▶ _What to produce_
Every line from the line containing "You are a computer-use" through the end of the data is to be reproduced exactly, excluding pictures.

───── Material provided ─────

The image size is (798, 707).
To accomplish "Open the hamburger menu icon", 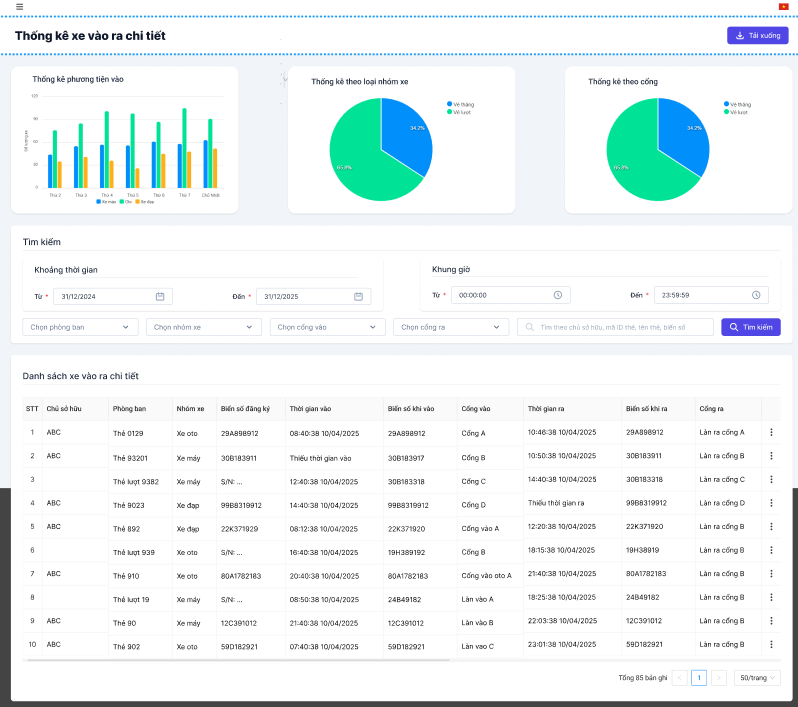I will pos(19,7).
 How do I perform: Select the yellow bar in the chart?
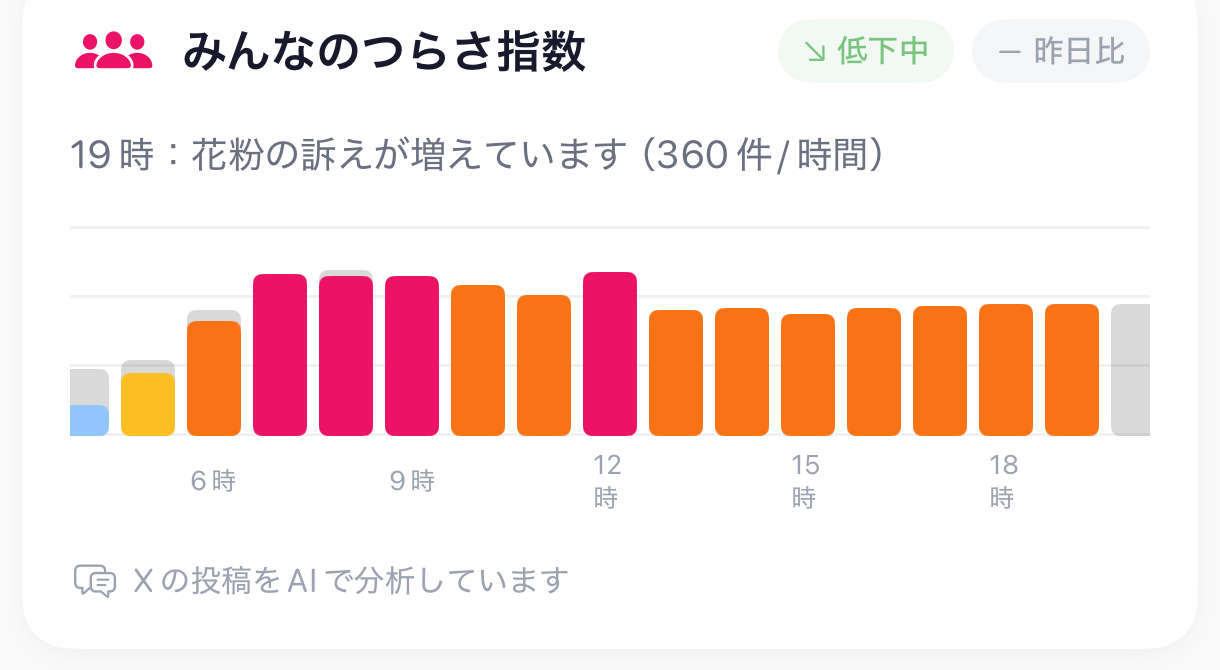148,404
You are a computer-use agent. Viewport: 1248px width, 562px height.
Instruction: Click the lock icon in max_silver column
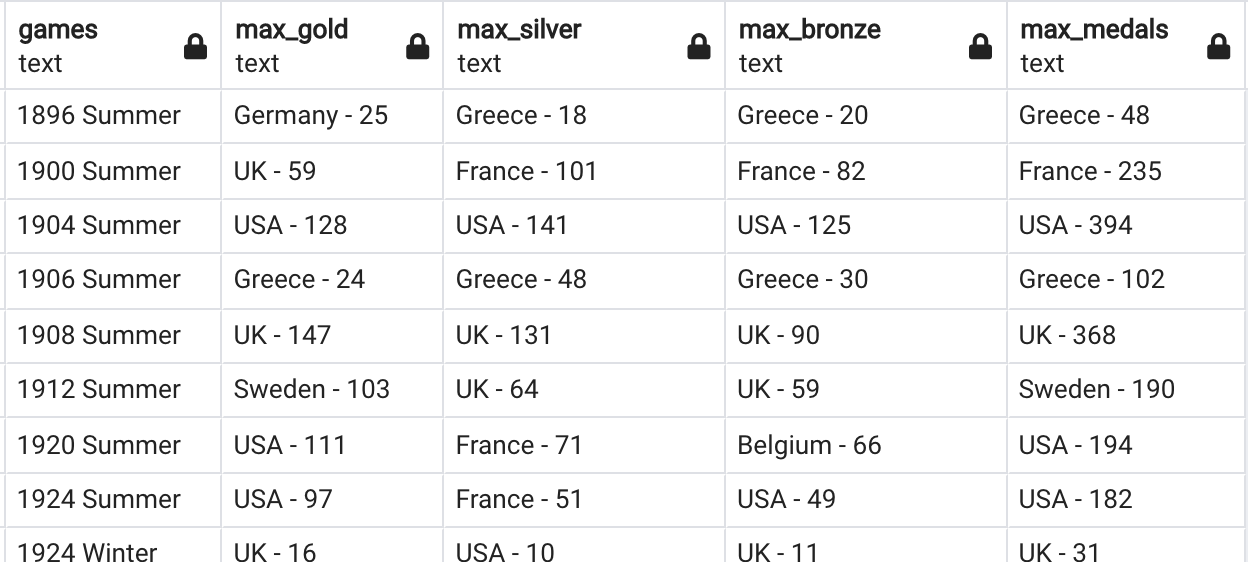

─────

▶ _Solution_
You are a computer-use agent. Viewport: 1248px width, 562px height.
Instruction: Click the lock icon in max_silver column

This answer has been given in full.